I had broken trust. I couldn’t go back into the past and change my actions.
This past weekend while Sammie was getting married I was fighting depression, and mostly losing. I ignored as many people as I could. I refused to look at my phone because I knew there would be messages there. I refused to check Gmail because it would tell me there were blogs that had new posts and I really should read them. I avoided Facebook because I didn’t want to read about other people’s lives and what they were having for breakfast, and who’s son did something cute.
I didn’t want people, anywhere, in my life. I didn’t want more stress, and obligations, and having to assure people that I was ok because I wasn’t and I wasn’t going to lie about it, but I didn’t want to talk about it either.
There’s nothing that can instantly fix my situation. It’s stressful. It’s literally my biggest fear being realized. And in my head, it’s unfair to me.
That’s right. I said it. Ok… typed it. But that’s a step forward for me.
This situation, while it isn’t intentional, is unfair. And that’s why I have a problem with it. And there’s really not much that I personally can do to change it, so really I’m just left stewing in my own mind, which seems all to eager to swing everything to the “everything is falling apart, your life is a disaster, you’re bad and you should feel bad,” spectrum.
Me: Thanks brain… couldn’t we have slowly eased into that? Like maybe have a, “Hmmm, this sort of sucks,” level? Could we add that in instead of it being sunshine and rainbows or holy-heart failure batman? I would appreciate it if you could work on that for me…
So yeah. Fighting massive depression.
I had every intention of messaging both Sammie and Josh the next time that I seriously sat at the computer catching up on life. That was what I decided to do this morning while I was sitting on the couch holding my cup of coffee.
I couldn’t stay in my closed off state for much longer. I needed to reach out and maintain contact, so I was going to. But I had to get through most of today first. My mom was going to be here and I didn’t feel like I had the time to put social tasks first.
While my mom and I were having lunch I received messages on Facebook from Sammie saying that my silence wasn’t cool, mature, or an act of someone who cares.
So I’m left looking at those messages, feeling like this is another battle where I have to defend myself and my actions, another stint of depression ready to kick everything out from under me because what I was doing wasn’t the right thing.
It’s another social situation, obligation, where I’ve messed up before I’ve even tried.
I look at this situation in my head, this corner, and all I can to is stare. I don’t know where to begin to clean it. I don’t even know if I want to. If everyone already thinks that it’s ruined, messed up, that I’m a failure, then why should I even try. Why not leave it as a disaster?
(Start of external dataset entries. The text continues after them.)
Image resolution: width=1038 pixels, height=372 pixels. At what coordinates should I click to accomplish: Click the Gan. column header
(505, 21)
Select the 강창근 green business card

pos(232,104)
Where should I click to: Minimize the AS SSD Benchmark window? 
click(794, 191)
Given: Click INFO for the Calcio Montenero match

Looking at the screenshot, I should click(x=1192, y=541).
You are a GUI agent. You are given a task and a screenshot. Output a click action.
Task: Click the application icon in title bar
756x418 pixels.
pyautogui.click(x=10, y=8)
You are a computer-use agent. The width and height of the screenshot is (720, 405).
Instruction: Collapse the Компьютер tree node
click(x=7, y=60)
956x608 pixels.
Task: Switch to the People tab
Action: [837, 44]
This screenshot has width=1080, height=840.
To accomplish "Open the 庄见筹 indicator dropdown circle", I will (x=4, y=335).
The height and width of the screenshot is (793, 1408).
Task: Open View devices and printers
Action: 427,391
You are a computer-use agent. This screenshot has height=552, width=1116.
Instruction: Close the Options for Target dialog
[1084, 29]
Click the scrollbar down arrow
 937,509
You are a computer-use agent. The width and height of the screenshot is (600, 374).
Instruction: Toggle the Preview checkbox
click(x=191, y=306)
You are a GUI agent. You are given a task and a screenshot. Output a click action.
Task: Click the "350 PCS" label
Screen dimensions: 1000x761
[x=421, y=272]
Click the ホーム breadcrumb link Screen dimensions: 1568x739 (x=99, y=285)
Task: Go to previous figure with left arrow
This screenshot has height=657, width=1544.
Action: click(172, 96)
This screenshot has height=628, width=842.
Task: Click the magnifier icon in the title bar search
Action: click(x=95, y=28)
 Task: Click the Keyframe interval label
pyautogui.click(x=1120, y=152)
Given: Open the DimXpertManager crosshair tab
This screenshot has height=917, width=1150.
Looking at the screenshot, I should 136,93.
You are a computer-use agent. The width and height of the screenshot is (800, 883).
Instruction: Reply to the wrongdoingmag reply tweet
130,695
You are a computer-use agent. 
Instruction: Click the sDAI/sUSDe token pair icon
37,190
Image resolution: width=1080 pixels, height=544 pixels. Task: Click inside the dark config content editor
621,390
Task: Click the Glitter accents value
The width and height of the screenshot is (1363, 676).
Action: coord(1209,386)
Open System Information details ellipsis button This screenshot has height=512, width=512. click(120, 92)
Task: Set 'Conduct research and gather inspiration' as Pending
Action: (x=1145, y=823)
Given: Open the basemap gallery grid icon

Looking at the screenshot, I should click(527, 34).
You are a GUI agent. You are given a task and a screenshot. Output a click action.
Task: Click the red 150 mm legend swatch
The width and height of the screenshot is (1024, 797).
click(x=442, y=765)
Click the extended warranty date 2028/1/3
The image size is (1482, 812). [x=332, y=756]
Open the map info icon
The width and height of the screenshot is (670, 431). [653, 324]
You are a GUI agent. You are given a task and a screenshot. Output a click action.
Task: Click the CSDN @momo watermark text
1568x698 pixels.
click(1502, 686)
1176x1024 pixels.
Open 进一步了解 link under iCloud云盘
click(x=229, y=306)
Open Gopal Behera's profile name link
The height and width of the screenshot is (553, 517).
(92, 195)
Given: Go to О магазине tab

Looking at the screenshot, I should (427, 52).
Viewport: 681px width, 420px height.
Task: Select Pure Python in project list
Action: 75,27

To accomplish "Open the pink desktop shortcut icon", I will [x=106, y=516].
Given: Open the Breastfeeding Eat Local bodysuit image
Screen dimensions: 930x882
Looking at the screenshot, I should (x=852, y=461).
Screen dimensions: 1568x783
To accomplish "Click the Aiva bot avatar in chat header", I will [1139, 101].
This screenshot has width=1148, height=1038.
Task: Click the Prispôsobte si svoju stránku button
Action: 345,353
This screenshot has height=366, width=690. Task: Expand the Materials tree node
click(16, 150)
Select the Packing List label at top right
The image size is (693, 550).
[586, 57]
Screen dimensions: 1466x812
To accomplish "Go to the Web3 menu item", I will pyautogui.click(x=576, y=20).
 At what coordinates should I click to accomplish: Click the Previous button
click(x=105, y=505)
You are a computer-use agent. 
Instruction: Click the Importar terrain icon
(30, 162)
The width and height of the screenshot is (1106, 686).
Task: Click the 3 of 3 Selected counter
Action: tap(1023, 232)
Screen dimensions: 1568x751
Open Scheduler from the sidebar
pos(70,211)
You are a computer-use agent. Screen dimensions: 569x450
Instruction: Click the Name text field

I want to hide from it to be honest. I want to keep my silence since I’m already viewed as immature. I can feel myself getting more emotional over the situation. Maybe my initial reaction of feeling nothing was my defense mechanism kicking it. Shut down. Block it out. It’s just information.
But I guess under the surface, deep down where I’ve shoved all of this, I’m angry.
I’m angry, and I don’t want to respond while I’m angry, so it’s going to be more radio silence which will be taken as being immature and disrespectful, which will drive us further apart.
It’s another situation that I don’t feel is fair. I feel like I wasn’t even given a chance. I feel like my life and my own battles aren’t being considered in the equation of “Did I do the right thing?”.
I did, and was doing, what I felt like I was able to do. And it feels like that it wasn’t good enough. I don’t know if that’s logical and rational thought. Most likely not, but that’s how I feel, right now, writing about the event only a handful of hours after it happened.
I feel like it’s unfair. I’m angry about it. And instead of messaging, I’m going to go run so I can try to figure it out, because that’s the only thing I know to do to help with the anger and hurt.